» **Task instructions**:
In the entries below, find the line with "Task: Open Chrome three-dot menu", then set it down exactly along with each line after it to the end, skipping any pictures.

[[ Materials provided open ]]

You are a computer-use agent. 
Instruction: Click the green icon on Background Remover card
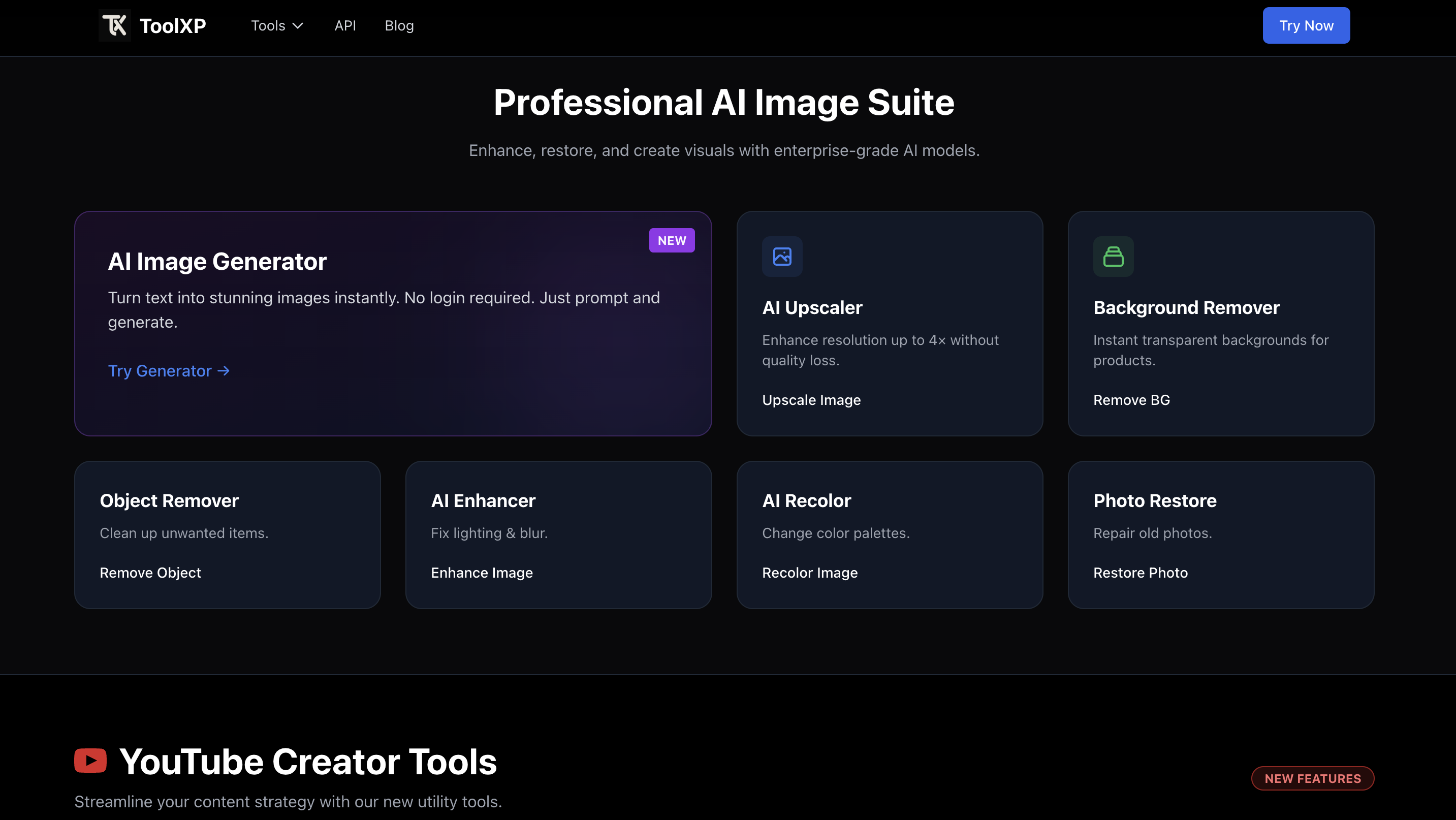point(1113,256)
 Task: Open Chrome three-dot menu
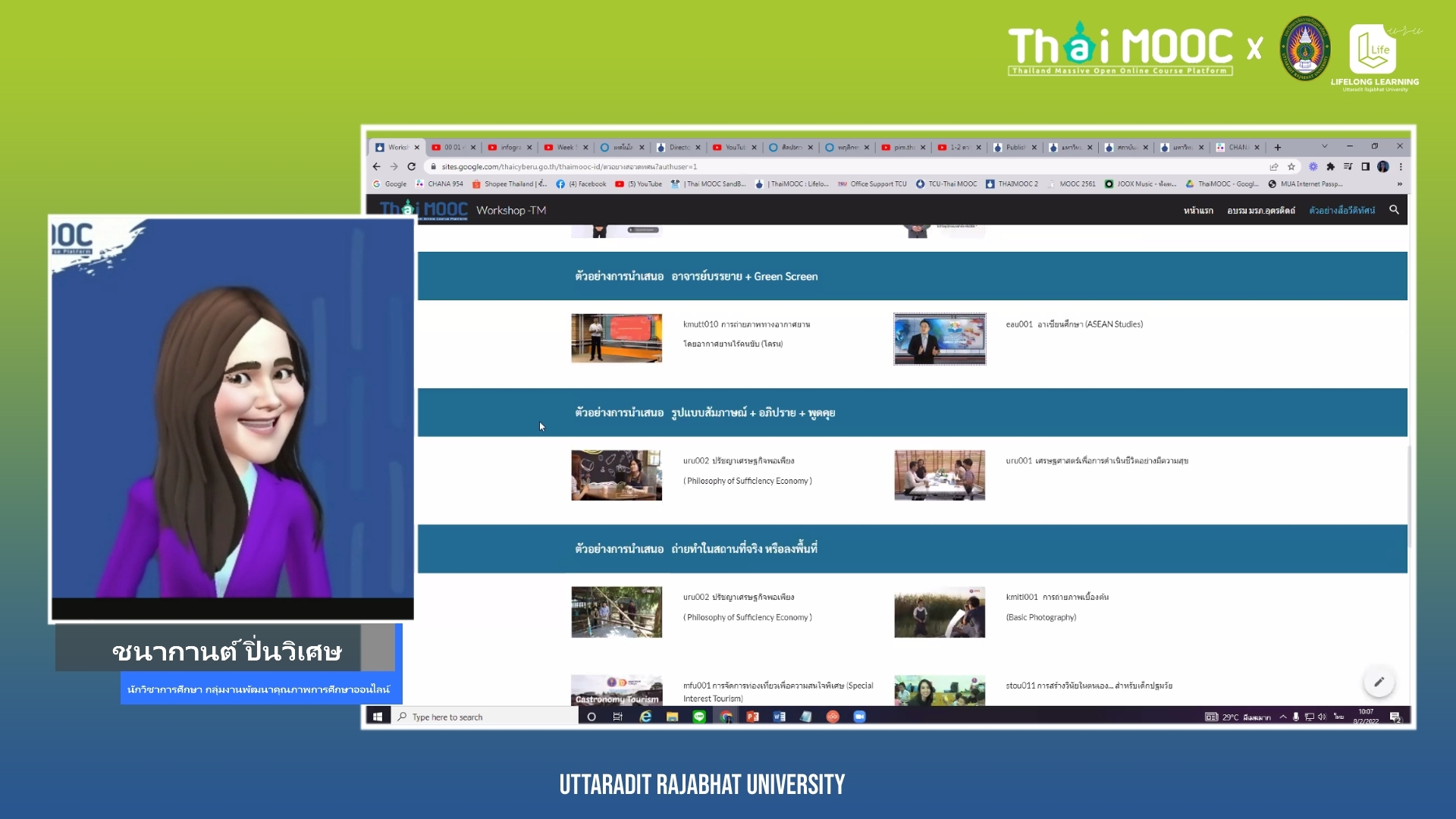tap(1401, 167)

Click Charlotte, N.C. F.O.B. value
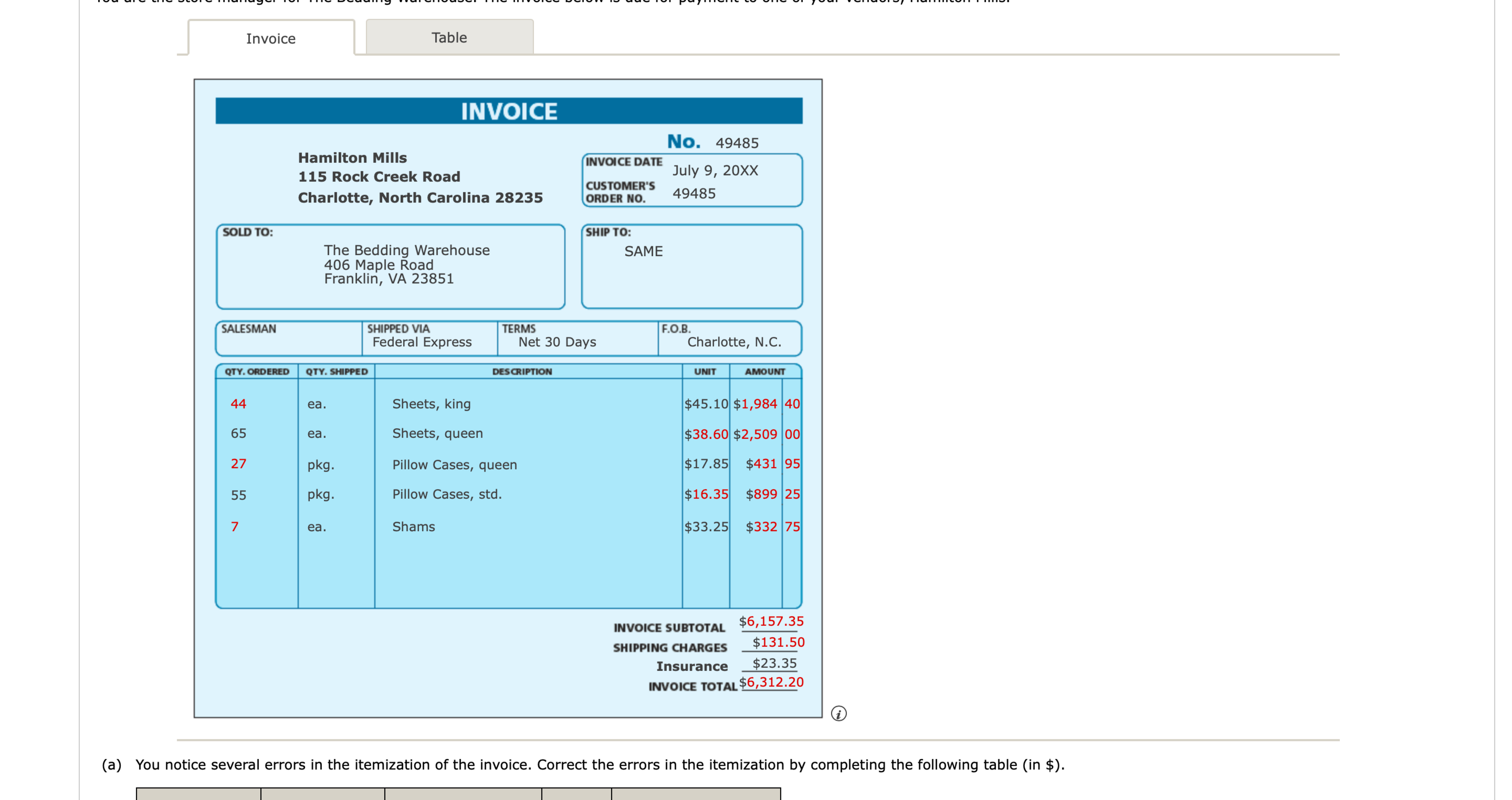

[[ Materials provided closed ]]

» **Finished task**:
 Task: Open Chrome three-dot menu
tap(1401, 167)

Click Charlotte, N.C. F.O.B. value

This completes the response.